Los que me conocen desde hace unos años, saben que me va todo este rollo espiritual. Cursos, terapias, talleres, vivencias, y personas con una energia especial me atraen si o si. Saben, que cada vez que puedo prefiero invertir en mi, que en cosas materiales. Simplemente porque trato de alimentar mi alma, en lugar de alimentar mi cuerpo.

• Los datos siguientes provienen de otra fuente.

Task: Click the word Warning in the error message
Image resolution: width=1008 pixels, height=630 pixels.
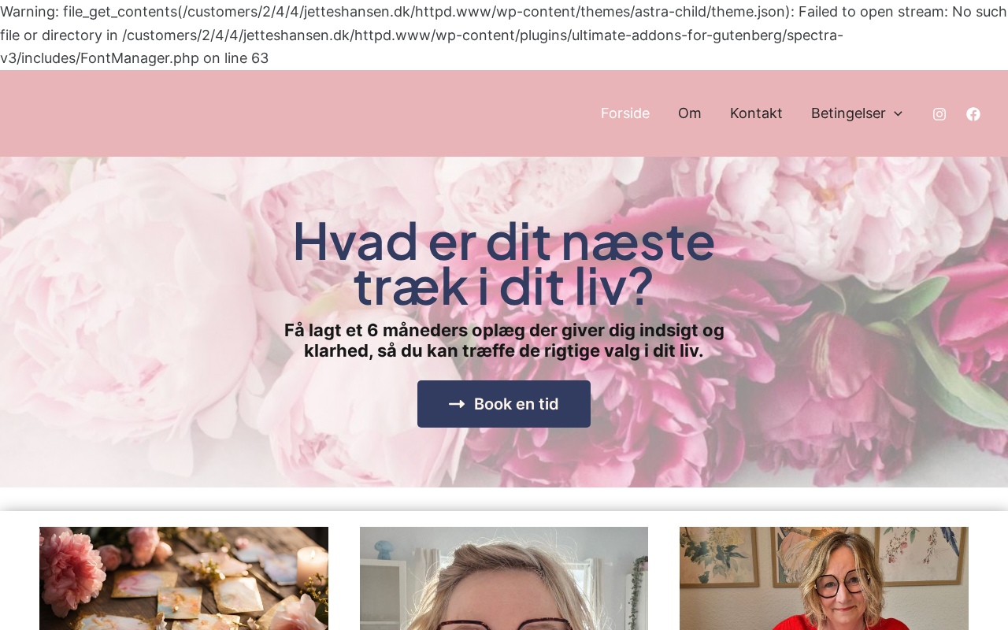Action: click(x=28, y=12)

Taller: Amate a ti mismo, sana tu vida

Esta vez, como casi todas las veces cuando queremos sanar-nos, el ingrediente fue el AMOR. Un viaje “amoroso” visto desde las creencias, los prejuicios, el miedo, la rabia, la compasión, el perdón, y la liberación. Todo esto vivido en medio de juegos, visualizaciones, meditación, y auto observación a tu parte interior para luego darle la mejor medicina a tu alma: una pastilla de amor compuesta de tu misma escencia y tus valores (si, esos mismos que tienes y valen mucho la pena).

Lloré (más de lo que me imaginé), rei (como lo imaginé), abracé (tanto como nunca pensé hacerlo) y me conecté con lo que me activa al poder del corazón para permitir amarme a mí misma, y a las personas que tengo a mi lado. Tuve rabia, reconocí mis errores, pedí perdón y sentí paz liberándome de cosas que no valen la pena desgastarnos.

Gracias una vez más a Mery (mi mamá), y a Jorge (mi papá), por ser el motor de esta historia que hasta ahora empieza. Gracias a Susana (mi coach) por su iniciativa en la realización de este tipo de talleres desarrollados por Louise L. Hay. Gracias a mis compañeritas de taller por transmitirme mensajes de amor. Gracias a la vida (a esa misma que ahora me estoy comiendo con locura) por permitirme vivir este tipo de experiencias que desde ya hacen parte de mi equipaje espiritual.